Although I can’t give you the exact description of a bro, I can tell you some of the warning signs:
Going-out tops. Glittery, revealing, synthetic. Thanks to major chains like Forever 21 and H&M, a sequined going-out top now runs about $5, meaning bros across the wealth spectrum can collect hundreds of these things, like crazed glitter hoarders.
Clubs. Bros prefer nightclubs, especially ones that are hard to get into and/or were featured on Real Housewives of Beverly Hills. Once in the club, bros like bottle service so they don’t have to be in line for a drink when their favorite Journey song comes on. Be sure to not spill your cocktail on their going-out tops.
Two and a Half Men. I don’t know why, but bros love this show.
Obsessions with gay men. Not being homophobic and treating gay men with the respect and dignity you’d treat anyone? That's normal. Obsessing and fetishizing a gay man because you want a “sassy” gay best friend is what bros do. I’ve seen it.
My unwillingness to date bros used to make me feel shallow. "What business of mine is it what kind of music a person likes, or what their favorite pastimes are?" I’d think. Isn’t it stupid to care about the kind of clothing a person wears? Now, I realize how inexperienced I was to think those things.
When you’re younger, you’re taught to believe that love conquers all, and that a person from one side of the tracks can always fall in love with their polar opposite and live happily ever after—Grease, The Lady and the Tramp, Aladdin all teach you that, and all were great stories. When you grow up, however, you come to understand that falling in love and making a relationship actually work is a lot more complex process than Disney films let on.

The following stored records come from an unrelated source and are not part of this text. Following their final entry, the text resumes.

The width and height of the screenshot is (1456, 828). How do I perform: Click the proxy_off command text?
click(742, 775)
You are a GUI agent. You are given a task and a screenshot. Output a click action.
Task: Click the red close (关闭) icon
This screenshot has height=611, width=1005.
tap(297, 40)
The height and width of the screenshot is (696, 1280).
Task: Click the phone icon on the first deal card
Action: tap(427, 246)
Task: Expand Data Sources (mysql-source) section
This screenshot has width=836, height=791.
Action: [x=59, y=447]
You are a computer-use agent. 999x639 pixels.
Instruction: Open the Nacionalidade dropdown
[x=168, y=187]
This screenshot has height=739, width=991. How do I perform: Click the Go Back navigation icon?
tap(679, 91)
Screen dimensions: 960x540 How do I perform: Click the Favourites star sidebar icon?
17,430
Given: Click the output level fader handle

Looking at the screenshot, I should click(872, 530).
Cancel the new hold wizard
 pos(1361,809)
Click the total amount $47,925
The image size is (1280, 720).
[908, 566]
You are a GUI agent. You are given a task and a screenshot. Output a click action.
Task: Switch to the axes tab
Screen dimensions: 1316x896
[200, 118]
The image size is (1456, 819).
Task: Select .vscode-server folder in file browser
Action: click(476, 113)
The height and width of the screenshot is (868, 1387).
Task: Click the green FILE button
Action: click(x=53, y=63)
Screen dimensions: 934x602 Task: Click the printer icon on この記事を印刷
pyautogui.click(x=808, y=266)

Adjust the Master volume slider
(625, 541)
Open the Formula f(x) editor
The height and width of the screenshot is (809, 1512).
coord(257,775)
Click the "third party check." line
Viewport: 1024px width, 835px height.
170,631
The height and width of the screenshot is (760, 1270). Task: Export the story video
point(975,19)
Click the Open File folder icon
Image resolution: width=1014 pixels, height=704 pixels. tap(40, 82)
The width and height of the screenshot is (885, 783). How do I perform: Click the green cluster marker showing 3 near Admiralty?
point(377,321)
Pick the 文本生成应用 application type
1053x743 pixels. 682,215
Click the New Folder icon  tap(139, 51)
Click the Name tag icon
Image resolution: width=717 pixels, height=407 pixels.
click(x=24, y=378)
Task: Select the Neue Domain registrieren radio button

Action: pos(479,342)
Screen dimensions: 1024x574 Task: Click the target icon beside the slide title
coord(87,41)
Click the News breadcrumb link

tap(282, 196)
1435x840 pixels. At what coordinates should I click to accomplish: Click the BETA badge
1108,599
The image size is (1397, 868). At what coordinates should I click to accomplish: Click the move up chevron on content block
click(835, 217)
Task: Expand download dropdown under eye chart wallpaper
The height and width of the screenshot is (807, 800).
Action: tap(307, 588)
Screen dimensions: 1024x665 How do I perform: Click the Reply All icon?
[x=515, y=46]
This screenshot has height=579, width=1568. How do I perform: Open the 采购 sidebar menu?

\nIn their infancies, when you’re exploring your partner and their life, relationships are exciting and easy to maintain. The real test of a union is in the everyday, unsexy months that follow the honeymoon period, and it’s in those months where things like music and TV and Halloween costumes start to matter (I refuse to be seen with a sexy cat, for instance). The bros I dated were never bad women. In fact, most of them were great people I connected with in a lot of significant ways. I maintain platonic friendships with a lot of bros both male and female, but those friendships work because I see those people once or twice a week at bars or parties, or I email them and ask how their lives are going.
Coming home to a bro everyday is a different story. Waking up to a bro everyday is a different story. Spending every waking moment with a bro on lazy Sunday afternoons, which are sacrosanct in my world, is a different story. If I’m going to be with someone for that long and that intimately, I need to know I can turn to them and make a reference to the interpretive dancing in my favorite Kate Bush video without her asking, “Who’s Kate Bush?” I need to know she won’t need to go to an expensive Vegas club for all her birthdays. I need to know that sometimes she’ll be up for watching an Almodóvar flick instead of The Hangover Part II. It sounds icky to say that those little things matter, but that’s what genuine relationships are: large and wonderful unifications built on a bunch of minor details. People love to celebrate 50-year anniversaries, but they often forget that beautiful decades together are built on thousands of common days, millions of common minutes.
I hope that Christina is happy somewhere and still listening to Journey. I hope that hockey sweatshirt is still providing her the warmth I couldn’t give.